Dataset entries
==================================================

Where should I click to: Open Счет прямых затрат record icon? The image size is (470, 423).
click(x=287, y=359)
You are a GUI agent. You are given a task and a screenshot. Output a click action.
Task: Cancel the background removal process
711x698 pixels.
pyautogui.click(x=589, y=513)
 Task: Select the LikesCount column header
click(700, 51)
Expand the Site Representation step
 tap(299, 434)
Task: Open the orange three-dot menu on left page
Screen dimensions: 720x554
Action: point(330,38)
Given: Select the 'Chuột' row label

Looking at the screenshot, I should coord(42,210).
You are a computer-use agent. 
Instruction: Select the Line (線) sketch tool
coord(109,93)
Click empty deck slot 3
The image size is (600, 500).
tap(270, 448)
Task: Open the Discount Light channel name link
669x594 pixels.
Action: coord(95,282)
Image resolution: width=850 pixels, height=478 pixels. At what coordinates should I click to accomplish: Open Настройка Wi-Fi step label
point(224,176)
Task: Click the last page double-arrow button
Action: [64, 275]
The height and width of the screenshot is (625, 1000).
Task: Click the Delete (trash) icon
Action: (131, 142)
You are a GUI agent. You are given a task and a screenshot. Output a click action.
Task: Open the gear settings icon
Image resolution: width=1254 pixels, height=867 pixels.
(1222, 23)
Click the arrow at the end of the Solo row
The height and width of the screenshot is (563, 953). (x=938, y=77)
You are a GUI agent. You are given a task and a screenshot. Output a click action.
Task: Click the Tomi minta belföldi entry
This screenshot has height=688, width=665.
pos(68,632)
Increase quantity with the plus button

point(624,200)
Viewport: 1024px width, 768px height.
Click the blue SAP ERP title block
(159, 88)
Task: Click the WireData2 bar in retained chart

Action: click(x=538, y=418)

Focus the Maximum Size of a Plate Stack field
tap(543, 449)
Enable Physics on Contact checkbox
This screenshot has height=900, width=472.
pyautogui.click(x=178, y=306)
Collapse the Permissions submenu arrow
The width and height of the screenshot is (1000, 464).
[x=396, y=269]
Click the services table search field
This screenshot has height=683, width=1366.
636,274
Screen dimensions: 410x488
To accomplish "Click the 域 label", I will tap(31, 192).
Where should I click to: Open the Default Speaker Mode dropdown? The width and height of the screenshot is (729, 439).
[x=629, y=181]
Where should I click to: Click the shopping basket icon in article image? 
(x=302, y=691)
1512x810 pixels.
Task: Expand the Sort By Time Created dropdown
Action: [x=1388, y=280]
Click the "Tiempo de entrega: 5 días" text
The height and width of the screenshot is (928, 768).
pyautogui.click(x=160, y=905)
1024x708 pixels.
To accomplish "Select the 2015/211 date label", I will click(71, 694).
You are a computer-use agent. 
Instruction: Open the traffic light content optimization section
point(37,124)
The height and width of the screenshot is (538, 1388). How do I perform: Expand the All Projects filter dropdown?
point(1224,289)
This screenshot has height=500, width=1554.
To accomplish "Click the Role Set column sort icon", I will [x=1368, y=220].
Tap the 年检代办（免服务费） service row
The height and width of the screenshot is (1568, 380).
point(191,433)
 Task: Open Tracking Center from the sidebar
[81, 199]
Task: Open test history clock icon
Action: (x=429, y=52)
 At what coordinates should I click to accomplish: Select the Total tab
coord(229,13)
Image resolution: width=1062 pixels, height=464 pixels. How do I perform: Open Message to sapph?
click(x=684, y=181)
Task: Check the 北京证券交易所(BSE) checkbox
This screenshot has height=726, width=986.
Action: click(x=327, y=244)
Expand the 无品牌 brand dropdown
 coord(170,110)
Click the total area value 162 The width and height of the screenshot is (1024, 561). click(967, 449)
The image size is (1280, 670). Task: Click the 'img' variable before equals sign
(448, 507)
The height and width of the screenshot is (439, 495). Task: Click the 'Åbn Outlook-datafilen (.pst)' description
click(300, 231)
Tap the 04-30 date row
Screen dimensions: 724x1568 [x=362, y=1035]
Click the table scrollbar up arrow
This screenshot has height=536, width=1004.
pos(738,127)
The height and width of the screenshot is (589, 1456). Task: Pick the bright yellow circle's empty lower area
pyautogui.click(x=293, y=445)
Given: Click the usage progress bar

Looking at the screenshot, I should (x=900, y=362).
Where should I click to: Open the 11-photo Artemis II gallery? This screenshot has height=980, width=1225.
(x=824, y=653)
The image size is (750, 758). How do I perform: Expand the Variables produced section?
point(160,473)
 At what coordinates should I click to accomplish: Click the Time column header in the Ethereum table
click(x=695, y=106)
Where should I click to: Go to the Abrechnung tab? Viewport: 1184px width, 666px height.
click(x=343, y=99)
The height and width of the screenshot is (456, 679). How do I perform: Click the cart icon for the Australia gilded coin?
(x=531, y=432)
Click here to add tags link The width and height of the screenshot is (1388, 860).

==================================================

◆ **To do**
Would you copy, unchanged, the stretch of the records above that begins at the line containing "Where should I click to: Open the Default" and ends at the line containing "1024x708 pixels.", and only that?

◆ **Solution for this problem**
Where should I click to: Open the Default Speaker Mode dropdown? The width and height of the screenshot is (729, 439).
[x=629, y=181]
Where should I click to: Click the shopping basket icon in article image? 
(x=302, y=691)
1512x810 pixels.
Task: Expand the Sort By Time Created dropdown
Action: [x=1388, y=280]
Click the "Tiempo de entrega: 5 días" text
The height and width of the screenshot is (928, 768).
pyautogui.click(x=160, y=905)
1024x708 pixels.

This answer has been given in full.